Jill, yea, I've run in the Mafate 2s and 3s, there is a difference. It is a subtle one but enough to cause concern over 100 miles. I havn't been able to race in the Mafate mainly because of the wieght. they are just to heavy for me. Used them for the last 25 miles of Wasatch though and they worked well. Thanks for the comment.

Jill said...

I still have my 1st marathon shoes; my 1st Boston Marathon qualifier; my 1st Boston Marathon; and my 1st Silver Rush shoes all having in my garage. I have a severe case of letting things go.

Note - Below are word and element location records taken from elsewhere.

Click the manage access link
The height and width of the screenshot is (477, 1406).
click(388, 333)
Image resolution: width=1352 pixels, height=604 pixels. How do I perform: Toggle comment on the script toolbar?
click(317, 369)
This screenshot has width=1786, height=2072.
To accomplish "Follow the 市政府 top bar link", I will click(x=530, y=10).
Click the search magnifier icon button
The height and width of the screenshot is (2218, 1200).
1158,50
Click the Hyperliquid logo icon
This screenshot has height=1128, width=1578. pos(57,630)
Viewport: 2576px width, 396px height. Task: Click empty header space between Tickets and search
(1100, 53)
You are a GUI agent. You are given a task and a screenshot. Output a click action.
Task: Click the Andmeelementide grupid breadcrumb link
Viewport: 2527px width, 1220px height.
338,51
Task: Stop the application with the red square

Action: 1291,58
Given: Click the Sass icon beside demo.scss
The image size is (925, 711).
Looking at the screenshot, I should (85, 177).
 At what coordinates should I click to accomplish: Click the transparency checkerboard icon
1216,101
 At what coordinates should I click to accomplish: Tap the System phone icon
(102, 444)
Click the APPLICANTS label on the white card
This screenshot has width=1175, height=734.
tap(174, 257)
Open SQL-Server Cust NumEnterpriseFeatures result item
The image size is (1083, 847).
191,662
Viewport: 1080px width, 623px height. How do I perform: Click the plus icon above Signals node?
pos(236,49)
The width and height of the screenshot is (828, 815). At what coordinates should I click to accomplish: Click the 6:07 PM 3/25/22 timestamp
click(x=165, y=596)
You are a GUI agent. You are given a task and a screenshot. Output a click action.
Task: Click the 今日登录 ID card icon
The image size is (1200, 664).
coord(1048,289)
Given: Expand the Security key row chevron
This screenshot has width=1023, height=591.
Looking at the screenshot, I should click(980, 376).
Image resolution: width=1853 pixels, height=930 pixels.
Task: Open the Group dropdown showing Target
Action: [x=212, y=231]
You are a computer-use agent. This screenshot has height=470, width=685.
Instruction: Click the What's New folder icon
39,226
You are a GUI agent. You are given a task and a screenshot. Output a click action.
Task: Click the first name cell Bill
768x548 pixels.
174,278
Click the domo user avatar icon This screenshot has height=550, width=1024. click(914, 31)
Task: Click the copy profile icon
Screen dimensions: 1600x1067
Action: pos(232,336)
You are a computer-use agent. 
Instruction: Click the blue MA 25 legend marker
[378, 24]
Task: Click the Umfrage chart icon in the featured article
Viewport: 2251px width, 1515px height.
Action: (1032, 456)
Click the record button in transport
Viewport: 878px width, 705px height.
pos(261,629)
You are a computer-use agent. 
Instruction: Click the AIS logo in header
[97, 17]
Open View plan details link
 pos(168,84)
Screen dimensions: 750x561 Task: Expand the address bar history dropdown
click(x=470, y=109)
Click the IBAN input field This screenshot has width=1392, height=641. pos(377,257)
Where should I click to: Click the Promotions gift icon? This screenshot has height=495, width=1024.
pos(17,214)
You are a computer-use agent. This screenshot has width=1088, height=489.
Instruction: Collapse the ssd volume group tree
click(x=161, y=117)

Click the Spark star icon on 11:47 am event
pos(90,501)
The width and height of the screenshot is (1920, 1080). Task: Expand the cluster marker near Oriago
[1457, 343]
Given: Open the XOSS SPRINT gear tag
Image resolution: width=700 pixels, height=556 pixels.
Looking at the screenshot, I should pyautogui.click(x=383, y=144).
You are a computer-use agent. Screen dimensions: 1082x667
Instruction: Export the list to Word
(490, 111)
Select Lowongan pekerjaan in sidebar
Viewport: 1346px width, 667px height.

I think it's the Hoka Stinson you have :)

Trail Plodder said...

Yeah it's tough to say goodbye, when you have a Hoka your feet love, but have a hard time finding a replacement! I'm rotating my 2 pairs of Stinsons. In UTMB I ran the 1st half with my new 2014 Stinson Trails and 2nd half with my old 2013 Stinson Evos. No issues, but I'll need new ones eventually. I tried the latest models in Chamonix, but no luck: none of them seemed to fit too well. I'm glad Hokas last so long!

Sherry said...

It's surprising how many memories a pair of shoes remind you of when you come to throw them out!
I have 2 pair at the end of their life, and I'm struggling to find a good replacement. They're so expensive here in NZ that I'm going broke fast!

Will said...

Jill, duly noted and corrected. I need an editor!

John Morelock said...

March 2008, UltraRunning, page 92, 'run gently out there' column "Spring Cleaning" -- I assume you moderate this. I am not interested in it being published, just saying thank you for the memory jog, good story. John M.

Nancy @Runabees said...

Will, it is certainly tough to say goodbye. Sometimes I too struggle with throwing away my old running shoes. There were times I just couldn't bring myself to doing it and sat down and thought about my mental problem :) It turned out that they were more than shoes for me, they were mementos. However, their lifecycle has come to an end and we just need to part ways.
I find that throwing away the old ones is much easier after I receive the new pair. The sad feeling is suppressed by the eagerness to try the shiny new ones.